● Exercise objective: Can you rewrite every item below, swapping "wordmark" for "logo" and leaving everything else unchanged?

● Materials provided:
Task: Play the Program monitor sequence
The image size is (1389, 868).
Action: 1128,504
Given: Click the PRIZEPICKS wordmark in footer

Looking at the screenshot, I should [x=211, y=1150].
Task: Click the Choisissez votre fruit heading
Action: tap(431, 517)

● Response:
Task: Play the Program monitor sequence
The image size is (1389, 868).
Action: 1128,504
Given: Click the PRIZEPICKS logo in footer

Looking at the screenshot, I should [x=211, y=1150].
Task: Click the Choisissez votre fruit heading
Action: tap(431, 517)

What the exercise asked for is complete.